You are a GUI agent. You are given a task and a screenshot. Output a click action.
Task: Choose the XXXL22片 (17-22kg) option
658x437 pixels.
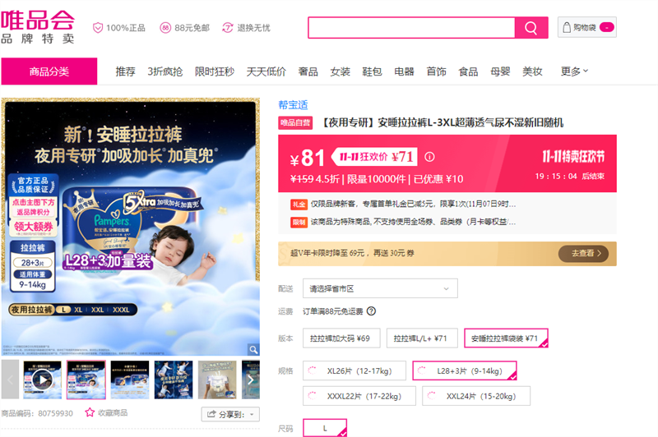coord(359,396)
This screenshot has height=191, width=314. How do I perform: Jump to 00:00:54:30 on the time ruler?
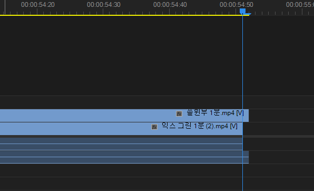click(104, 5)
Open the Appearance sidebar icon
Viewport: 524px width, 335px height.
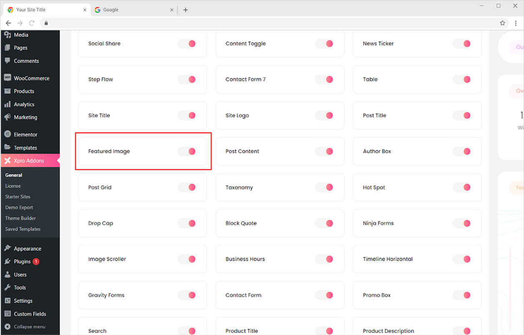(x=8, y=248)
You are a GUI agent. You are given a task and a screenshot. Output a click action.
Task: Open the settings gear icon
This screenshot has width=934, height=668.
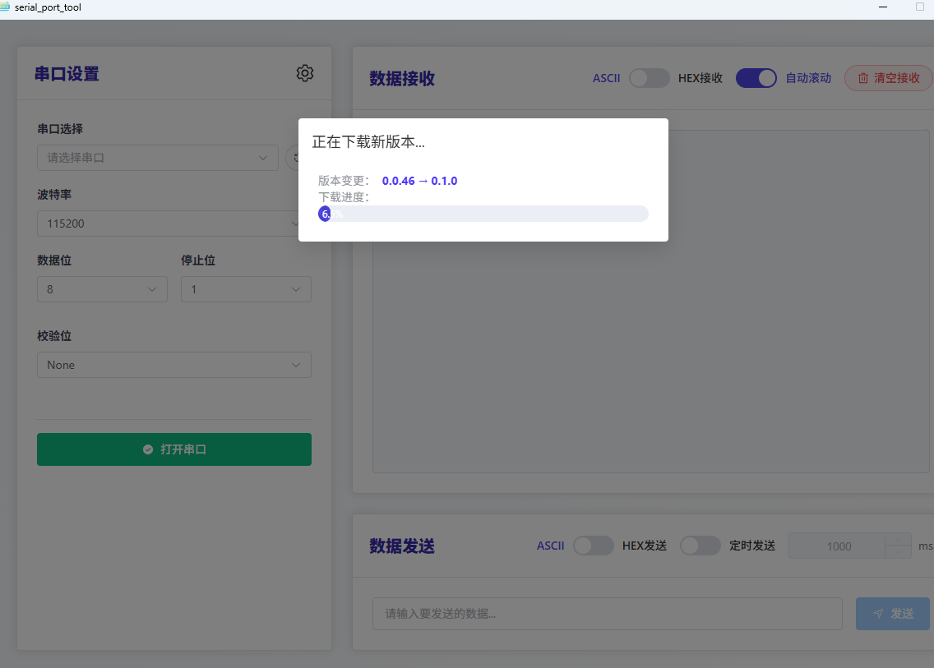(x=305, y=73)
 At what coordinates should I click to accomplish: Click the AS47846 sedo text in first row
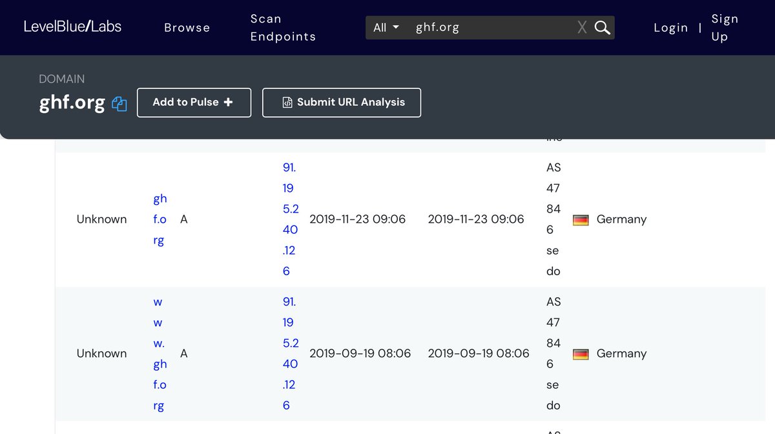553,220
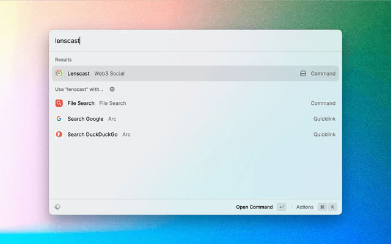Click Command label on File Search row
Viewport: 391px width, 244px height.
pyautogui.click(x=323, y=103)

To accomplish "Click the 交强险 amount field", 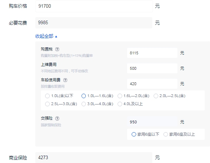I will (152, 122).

-=-=-=-=-

Read each line of the material, and wherever the word "icon" turns up, copy that line.

Open the Appearance sidebar icon
Task: Open the settings gear icon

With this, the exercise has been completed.